# Venison burgers



## skguy2 (Jan 12, 2019)

A buddy of mine gave me two pounds of venison stew meat and was thinking of grinding it and making burgers. What meat and spices should I mix in with it? I have never eaten venison. He also gave me some bacon but that is going to be used for breakfast or bacon cheese burgers. Thanks for your help.


----------



## hillbillyrkstr (Jan 12, 2019)

If you don’t like plain venison you can always mix it with equal parts of burger. Or even some ground pork. Grinding up some bacon and putting it in there will give you great fat and flavor as well. 

As far as seasoning I just season them like a normal burger. 

Good luck 
Scott


----------



## skguy2 (Jan 13, 2019)

Thanks Scott


----------



## hillbillyrkstr (Jan 13, 2019)

Not a problem. I’d start with 50/50 venison and ground chuck. Venison is real lean and needs some fat. 

Scott


----------



## skguy2 (Jan 13, 2019)

I’ll have to go through the freezer to see what I have for meats.


----------



## skguy2 (Jan 13, 2019)

I know I have Hamburg but unsure of the fat content. I think I have a boneless pork butt too.


----------



## hillbillyrkstr (Jan 13, 2019)

In venison any fat helps. It’s so lean if you cook it by itself I’d suggest medium rare burgers. It gets pretty dry fast.

Scott


----------



## skguy2 (Jan 13, 2019)

I found some 90/10 ground beef and some country ribs in the freezer. I must have cooked the pork butt. I don’t eat or cook country ribs. Someone gave them to me.


----------



## LanceR (Jan 13, 2019)

We use either beef or pork fat with ground venison depending on what we're making.  For burgers or for sausage that would normally be beef we use beef fat.  For sausages for which we would normally use pork we add pork fat.  We don't add other meats as we want to preserve the flavor of the venison.

For the quantity you are dealing with using a food processor to pulse the lean meat to your desired size and then pulsing the fat separately to a slightly smaller particle size works well.  The colder the meat and fat are the cleaner it will cut or grind.  Gently fold the lean and fat together to keep you burger tender.

I would avoid mixing the venison and the 90/10 as 90/10 is already more lean than most folks want in a burger.  One technique that can work well for your small quantity would be to grind/process the venison and gently fold in some melted butter before grilling your burgers.  Don't be shy with the butter.  Even six ounces will still be around 82-83% lean and should lead to a moist and tasty burger.  Much leaner and you risk dry mealy burgers.


----------



## hillbillyrkstr (Jan 13, 2019)

Yeah 90/10 isn’t much....

Grind up a pound of those country ribs and mix them in.
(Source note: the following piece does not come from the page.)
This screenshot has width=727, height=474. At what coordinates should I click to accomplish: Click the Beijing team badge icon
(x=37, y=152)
They have a lot of fat. Or if you don’t want that much pork in them try to trim some of the fat off them and mix that with the venison. Any fat will help. 
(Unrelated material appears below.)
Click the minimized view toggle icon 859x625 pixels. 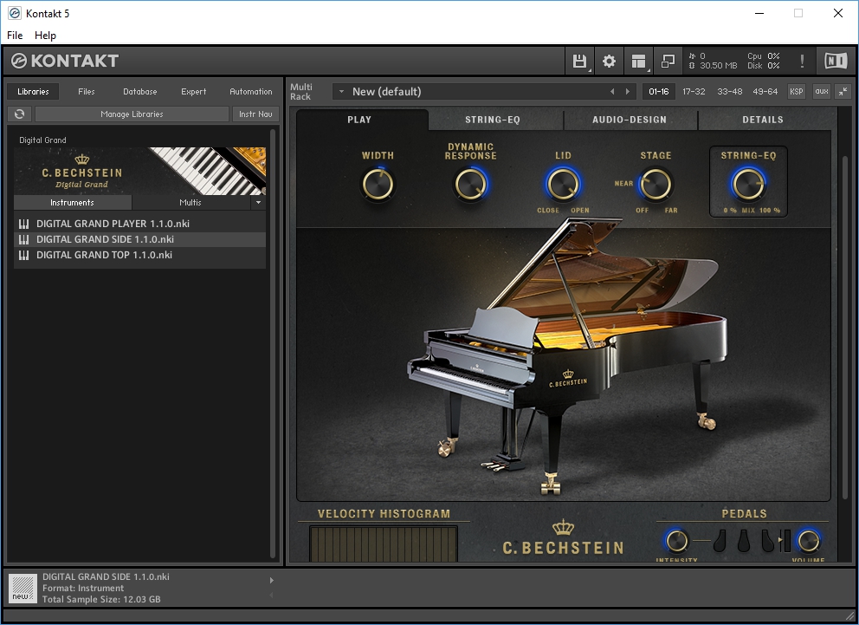click(668, 61)

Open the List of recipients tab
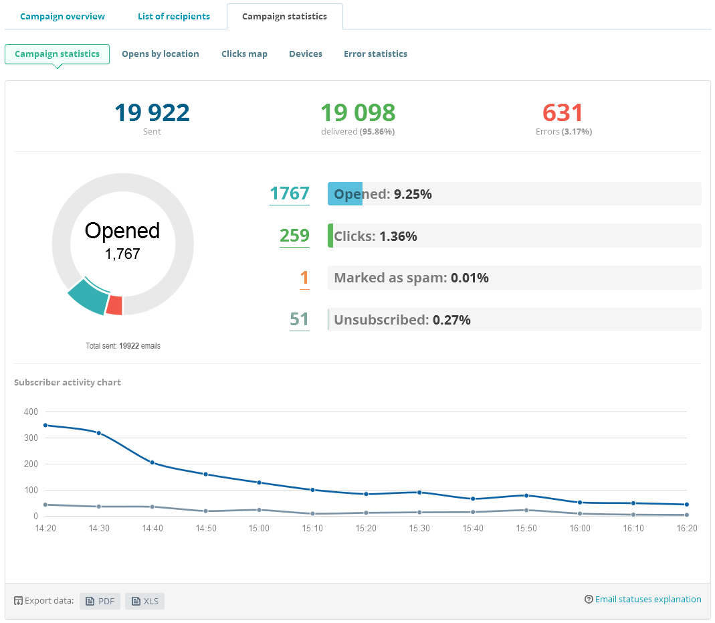[x=174, y=16]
Hope to see some pics soon!

Scott


----------



## Hawging It (Jan 14, 2019)

hillbillyrkstr said:


> If you don’t like plain venison you can always mix it with equal parts of burger. Or even some ground pork. Grinding up some bacon and putting it in there will give you great fat and flavor as well.
> 
> As far as seasoning I just season them like a normal burger.
> 
> ...


Deer Bacon Burger is great. I take a few hind quarters every year and have bacon burger made. Love it!


----------



## Hawging It (Jan 14, 2019)

skguy2 said:


> A buddy of mine gave me two pounds of venison stew meat and was thinking of grinding it and making burgers. What meat and spices should I mix in with it? I have never eaten venison. He also gave me some bacon but that is going to be used for breakfast or bacon cheese burgers. Thanks for your help.
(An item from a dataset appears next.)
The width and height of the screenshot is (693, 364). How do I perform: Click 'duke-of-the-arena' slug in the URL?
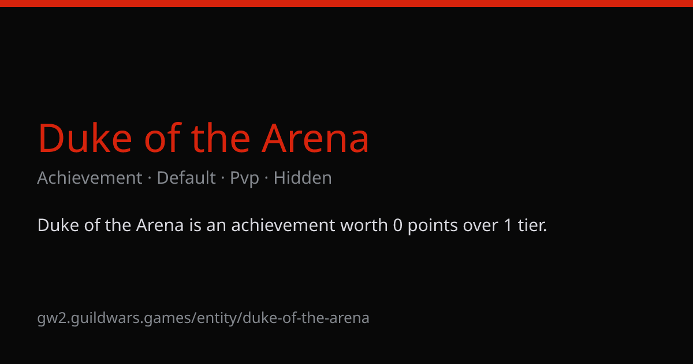(x=306, y=318)
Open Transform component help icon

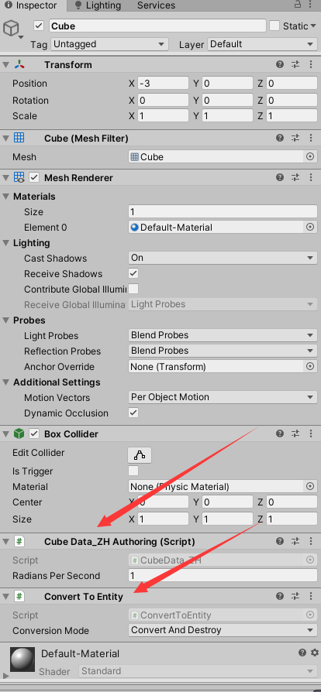pyautogui.click(x=280, y=65)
Go straight venison and bacon ends. Grind all with nothing else. Its great.


----------



## 275 (Jan 14, 2019)

This is one of the things that has no right or wrong answer. I've tried everything from 100% venison to 50/50 ven/pork. For me the money spot is 80/20 venison/pork. I've also moved toward fatty pork cuts rather than just pork fat.


----------



## crazymoon (Jan 15, 2019)

SKG2,A 75/25 venison to pork will be good OR a nice venison stew in a crock pot would be real tasty!


----------



## ptaylortx (Jan 20, 2019)

I prefer 20% bacon ends in my burger. I don't even salt when grilling them. Just a little coarse ground black pepper. Wonderful stuff.


----------